▶ Stored items:
##############################

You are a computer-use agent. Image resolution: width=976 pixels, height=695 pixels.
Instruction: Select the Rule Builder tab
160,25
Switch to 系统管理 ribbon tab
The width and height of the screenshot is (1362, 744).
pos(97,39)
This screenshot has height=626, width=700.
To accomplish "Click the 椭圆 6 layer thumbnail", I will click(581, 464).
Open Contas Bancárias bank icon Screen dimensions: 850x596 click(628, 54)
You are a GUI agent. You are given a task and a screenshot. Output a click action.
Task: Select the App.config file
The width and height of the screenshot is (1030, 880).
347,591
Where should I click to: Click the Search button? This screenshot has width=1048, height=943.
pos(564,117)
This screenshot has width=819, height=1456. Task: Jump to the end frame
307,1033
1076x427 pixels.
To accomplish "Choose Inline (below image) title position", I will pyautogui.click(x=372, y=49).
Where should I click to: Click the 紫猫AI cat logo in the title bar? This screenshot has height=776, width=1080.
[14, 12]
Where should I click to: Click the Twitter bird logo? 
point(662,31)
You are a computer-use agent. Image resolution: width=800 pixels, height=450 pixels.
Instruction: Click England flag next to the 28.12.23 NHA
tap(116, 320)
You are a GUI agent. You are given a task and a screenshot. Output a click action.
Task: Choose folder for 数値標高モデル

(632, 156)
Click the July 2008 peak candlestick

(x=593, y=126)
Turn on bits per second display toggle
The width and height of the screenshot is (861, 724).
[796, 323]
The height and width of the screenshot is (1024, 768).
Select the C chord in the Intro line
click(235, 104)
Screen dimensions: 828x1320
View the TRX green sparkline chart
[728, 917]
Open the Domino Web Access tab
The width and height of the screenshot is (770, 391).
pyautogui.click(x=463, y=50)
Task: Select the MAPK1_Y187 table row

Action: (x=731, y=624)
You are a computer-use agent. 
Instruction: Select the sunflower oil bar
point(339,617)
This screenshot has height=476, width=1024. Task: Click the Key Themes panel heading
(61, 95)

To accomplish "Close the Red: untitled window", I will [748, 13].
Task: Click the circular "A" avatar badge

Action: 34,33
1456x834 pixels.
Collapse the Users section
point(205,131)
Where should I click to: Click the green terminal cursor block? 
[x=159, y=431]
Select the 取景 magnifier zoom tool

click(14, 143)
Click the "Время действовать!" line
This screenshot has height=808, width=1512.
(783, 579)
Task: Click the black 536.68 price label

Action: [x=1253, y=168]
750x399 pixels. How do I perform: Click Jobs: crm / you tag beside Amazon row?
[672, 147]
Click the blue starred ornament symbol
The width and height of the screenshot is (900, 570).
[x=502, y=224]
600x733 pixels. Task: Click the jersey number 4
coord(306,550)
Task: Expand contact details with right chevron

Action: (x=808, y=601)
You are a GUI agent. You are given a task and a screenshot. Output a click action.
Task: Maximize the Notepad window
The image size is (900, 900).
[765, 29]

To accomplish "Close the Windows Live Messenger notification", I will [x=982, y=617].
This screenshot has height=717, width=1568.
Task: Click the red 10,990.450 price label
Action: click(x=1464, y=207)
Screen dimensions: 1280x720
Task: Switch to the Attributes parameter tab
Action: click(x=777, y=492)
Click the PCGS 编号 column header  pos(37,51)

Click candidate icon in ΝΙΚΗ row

##############################

▶ ASSIGNED TASK:
Each entry should be retyped exactly as given.

▶ WRITTEN ANSWER:
You are a computer-use agent. Image resolution: width=976 pixels, height=695 pixels.
Instruction: Select the Rule Builder tab
160,25
Switch to 系统管理 ribbon tab
The width and height of the screenshot is (1362, 744).
pos(97,39)
This screenshot has height=626, width=700.
To accomplish "Click the 椭圆 6 layer thumbnail", I will click(581, 464).
Open Contas Bancárias bank icon Screen dimensions: 850x596 click(628, 54)
You are a GUI agent. You are given a task and a screenshot. Output a click action.
Task: Select the App.config file
The width and height of the screenshot is (1030, 880).
347,591
Where should I click to: Click the Search button? This screenshot has width=1048, height=943.
pos(564,117)
This screenshot has width=819, height=1456. Task: Jump to the end frame
307,1033
1076x427 pixels.
To accomplish "Choose Inline (below image) title position", I will pyautogui.click(x=372, y=49).
Where should I click to: Click the 紫猫AI cat logo in the title bar? This screenshot has height=776, width=1080.
[14, 12]
Where should I click to: Click the Twitter bird logo? 
point(662,31)
You are a computer-use agent. Image resolution: width=800 pixels, height=450 pixels.
Instruction: Click England flag next to the 28.12.23 NHA
tap(116, 320)
You are a GUI agent. You are given a task and a screenshot. Output a click action.
Task: Choose folder for 数値標高モデル

(632, 156)
Click the July 2008 peak candlestick

(x=593, y=126)
Turn on bits per second display toggle
The width and height of the screenshot is (861, 724).
[796, 323]
The height and width of the screenshot is (1024, 768).
Select the C chord in the Intro line
click(235, 104)
Screen dimensions: 828x1320
View the TRX green sparkline chart
[728, 917]
Open the Domino Web Access tab
The width and height of the screenshot is (770, 391).
pyautogui.click(x=463, y=50)
Task: Select the MAPK1_Y187 table row

Action: (x=731, y=624)
You are a computer-use agent. 
Instruction: Select the sunflower oil bar
point(339,617)
This screenshot has height=476, width=1024. Task: Click the Key Themes panel heading
(61, 95)

To accomplish "Close the Red: untitled window", I will [748, 13].
Task: Click the circular "A" avatar badge

Action: 34,33
1456x834 pixels.
Collapse the Users section
point(205,131)
Where should I click to: Click the green terminal cursor block? 
[x=159, y=431]
Select the 取景 magnifier zoom tool

click(14, 143)
Click the "Время действовать!" line
This screenshot has height=808, width=1512.
(783, 579)
Task: Click the black 536.68 price label

Action: [x=1253, y=168]
750x399 pixels. How do I perform: Click Jobs: crm / you tag beside Amazon row?
[672, 147]
Click the blue starred ornament symbol
The width and height of the screenshot is (900, 570).
[x=502, y=224]
600x733 pixels. Task: Click the jersey number 4
coord(306,550)
Task: Expand contact details with right chevron

Action: (x=808, y=601)
You are a GUI agent. You are given a task and a screenshot. Output a click action.
Task: Maximize the Notepad window
The image size is (900, 900).
[765, 29]

To accomplish "Close the Windows Live Messenger notification", I will [x=982, y=617].
This screenshot has height=717, width=1568.
Task: Click the red 10,990.450 price label
Action: click(x=1464, y=207)
Screen dimensions: 1280x720
Task: Switch to the Attributes parameter tab
Action: click(x=777, y=492)
Click the PCGS 编号 column header  pos(37,51)

Click candidate icon in ΝΙΚΗ row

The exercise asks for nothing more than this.